Ansonsten: In Memoriam Ofra Haza (1957-2000). Ihre Version von “Im Nin’Alu” wurde in der zweiten Hälfte der Achtziger Jahre ein Welthit, auch ohne ESC. Mir gefiel das Lied damals und es gefällt mir heute noch. Ich habe es dieser Tage wieder ausgegraben, weil es soooo “Israel” ist. Israel liegt im Nahen Osten. Und Ofra Haza war im ärmsten Stadtviertel von Tel Aviv aufgewachsen.
“Ofra kam aus dem Slum und erreichte die Spitze der israelischen Kultur. Sie stand für alles, was gut und nobel in der israelischen Gesellschaft ist.
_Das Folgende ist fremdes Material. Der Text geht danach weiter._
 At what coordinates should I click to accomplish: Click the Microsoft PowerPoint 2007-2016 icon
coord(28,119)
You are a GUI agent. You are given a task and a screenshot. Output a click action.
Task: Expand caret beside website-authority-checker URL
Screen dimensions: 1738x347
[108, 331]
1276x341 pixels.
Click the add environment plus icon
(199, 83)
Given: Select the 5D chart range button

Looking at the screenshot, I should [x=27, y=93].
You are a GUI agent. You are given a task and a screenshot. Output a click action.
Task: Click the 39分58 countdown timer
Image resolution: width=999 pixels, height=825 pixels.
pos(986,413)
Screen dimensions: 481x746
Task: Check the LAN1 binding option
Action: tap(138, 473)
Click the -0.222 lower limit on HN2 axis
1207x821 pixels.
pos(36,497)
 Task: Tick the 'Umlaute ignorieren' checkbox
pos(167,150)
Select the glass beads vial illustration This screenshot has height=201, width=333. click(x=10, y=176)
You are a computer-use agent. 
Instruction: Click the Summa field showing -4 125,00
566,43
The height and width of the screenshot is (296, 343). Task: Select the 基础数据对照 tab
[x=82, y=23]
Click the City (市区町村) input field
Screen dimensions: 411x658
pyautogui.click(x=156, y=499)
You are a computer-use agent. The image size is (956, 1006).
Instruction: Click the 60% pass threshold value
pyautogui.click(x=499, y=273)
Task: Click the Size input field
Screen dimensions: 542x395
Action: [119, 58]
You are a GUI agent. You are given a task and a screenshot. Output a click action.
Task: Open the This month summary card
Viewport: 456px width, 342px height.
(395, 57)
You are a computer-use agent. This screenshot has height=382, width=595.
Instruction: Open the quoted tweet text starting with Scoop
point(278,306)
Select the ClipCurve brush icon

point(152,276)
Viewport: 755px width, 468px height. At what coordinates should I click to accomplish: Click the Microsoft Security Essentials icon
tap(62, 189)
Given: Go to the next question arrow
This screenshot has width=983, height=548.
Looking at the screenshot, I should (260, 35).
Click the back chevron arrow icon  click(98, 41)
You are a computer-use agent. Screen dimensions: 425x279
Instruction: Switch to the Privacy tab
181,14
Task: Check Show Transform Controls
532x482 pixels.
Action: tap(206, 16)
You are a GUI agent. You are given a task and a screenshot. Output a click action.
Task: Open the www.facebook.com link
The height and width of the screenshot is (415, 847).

Wir haben ihr sehr viel zu verdanken.”
– Ehud Barak in seiner Grabrede
1994 trat Haza bei der Friedensnobelpreisverleihung an Jitzchak Rabin, Schimon Peres und Jassir Arafat auf. Auch bei der Begräbniszeremonie von Rabin sang sie. (Quelle: Wikipedia)
Der wiederum war 1995 erschossen worden von Jigal Amir, einem jüdischen Fanatiker und Anhänger Netanyahus. Es soll auch Itamar Ben-Gvir gewesen sein, der heutige Minister für Nationale Sicherheit, der damals, ein paar Wochen vor dem Attentat auf Rabin, mit der abgebrochenen Kühlerfigur von Rabins Cadillac von einer Friedenskundgebung zurückkam, um zu verkünden, daß man Rabin auch noch “erwischen” würde. Von wegen “schwedischer Judenhass”. Das wäre nun wirklich unter Ihrer Würde gewesen, Frau Kelle.